Task instructions: The complete set of records should be given again verbatim.

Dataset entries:
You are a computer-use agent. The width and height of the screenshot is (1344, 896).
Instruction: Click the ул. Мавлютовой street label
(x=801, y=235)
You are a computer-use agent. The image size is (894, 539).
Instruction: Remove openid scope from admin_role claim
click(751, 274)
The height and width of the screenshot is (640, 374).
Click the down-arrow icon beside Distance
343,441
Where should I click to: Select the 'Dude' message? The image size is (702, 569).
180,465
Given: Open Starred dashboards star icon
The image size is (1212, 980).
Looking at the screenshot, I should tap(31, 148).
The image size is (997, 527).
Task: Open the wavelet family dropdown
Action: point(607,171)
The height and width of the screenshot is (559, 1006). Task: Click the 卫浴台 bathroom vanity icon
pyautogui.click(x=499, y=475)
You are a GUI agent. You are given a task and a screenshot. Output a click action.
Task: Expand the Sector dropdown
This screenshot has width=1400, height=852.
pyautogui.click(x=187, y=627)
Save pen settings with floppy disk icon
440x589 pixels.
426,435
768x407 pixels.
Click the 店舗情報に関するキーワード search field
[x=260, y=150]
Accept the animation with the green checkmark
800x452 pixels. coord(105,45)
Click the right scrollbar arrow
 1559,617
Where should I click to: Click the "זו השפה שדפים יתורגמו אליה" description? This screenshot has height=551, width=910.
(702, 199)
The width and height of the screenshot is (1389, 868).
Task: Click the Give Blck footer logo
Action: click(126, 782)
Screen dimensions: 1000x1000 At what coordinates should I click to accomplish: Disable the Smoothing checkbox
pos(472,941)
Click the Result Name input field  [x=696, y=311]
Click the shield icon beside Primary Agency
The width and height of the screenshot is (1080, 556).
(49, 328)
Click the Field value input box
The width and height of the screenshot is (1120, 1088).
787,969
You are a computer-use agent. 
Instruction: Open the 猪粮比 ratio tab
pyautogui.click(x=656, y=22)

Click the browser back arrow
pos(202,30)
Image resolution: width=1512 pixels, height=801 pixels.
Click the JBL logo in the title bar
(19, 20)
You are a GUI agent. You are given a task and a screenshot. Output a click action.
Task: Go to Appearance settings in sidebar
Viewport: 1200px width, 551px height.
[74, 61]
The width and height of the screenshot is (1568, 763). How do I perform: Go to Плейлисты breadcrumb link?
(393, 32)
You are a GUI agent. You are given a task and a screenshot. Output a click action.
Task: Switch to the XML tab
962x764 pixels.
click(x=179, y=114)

Response:
You are a computer-use agent. The width and height of the screenshot is (1344, 896).
Instruction: Click the ул. Мавлютовой street label
(x=801, y=235)
You are a computer-use agent. The image size is (894, 539).
Instruction: Remove openid scope from admin_role claim
click(751, 274)
The height and width of the screenshot is (640, 374).
Click the down-arrow icon beside Distance
343,441
Where should I click to: Select the 'Dude' message? The image size is (702, 569).
180,465
Given: Open Starred dashboards star icon
The image size is (1212, 980).
Looking at the screenshot, I should tap(31, 148).
The image size is (997, 527).
Task: Open the wavelet family dropdown
Action: point(607,171)
The height and width of the screenshot is (559, 1006). Task: Click the 卫浴台 bathroom vanity icon
pyautogui.click(x=499, y=475)
You are a GUI agent. You are given a task and a screenshot. Output a click action.
Task: Expand the Sector dropdown
This screenshot has width=1400, height=852.
pyautogui.click(x=187, y=627)
Save pen settings with floppy disk icon
440x589 pixels.
426,435
768x407 pixels.
Click the 店舗情報に関するキーワード search field
[x=260, y=150]
Accept the animation with the green checkmark
800x452 pixels. coord(105,45)
Click the right scrollbar arrow
 1559,617
Where should I click to: Click the "זו השפה שדפים יתורגמו אליה" description? This screenshot has height=551, width=910.
(702, 199)
The width and height of the screenshot is (1389, 868).
Task: Click the Give Blck footer logo
Action: click(126, 782)
Screen dimensions: 1000x1000 At what coordinates should I click to accomplish: Disable the Smoothing checkbox
pos(472,941)
Click the Result Name input field  [x=696, y=311]
Click the shield icon beside Primary Agency
The width and height of the screenshot is (1080, 556).
(49, 328)
Click the Field value input box
The width and height of the screenshot is (1120, 1088).
787,969
You are a computer-use agent. 
Instruction: Open the 猪粮比 ratio tab
pyautogui.click(x=656, y=22)

Click the browser back arrow
pos(202,30)
Image resolution: width=1512 pixels, height=801 pixels.
Click the JBL logo in the title bar
(19, 20)
You are a GUI agent. You are given a task and a screenshot. Output a click action.
Task: Go to Appearance settings in sidebar
Viewport: 1200px width, 551px height.
[74, 61]
The width and height of the screenshot is (1568, 763). How do I perform: Go to Плейлисты breadcrumb link?
(393, 32)
You are a GUI agent. You are given a task and a screenshot. Output a click action.
Task: Switch to the XML tab
962x764 pixels.
click(x=179, y=114)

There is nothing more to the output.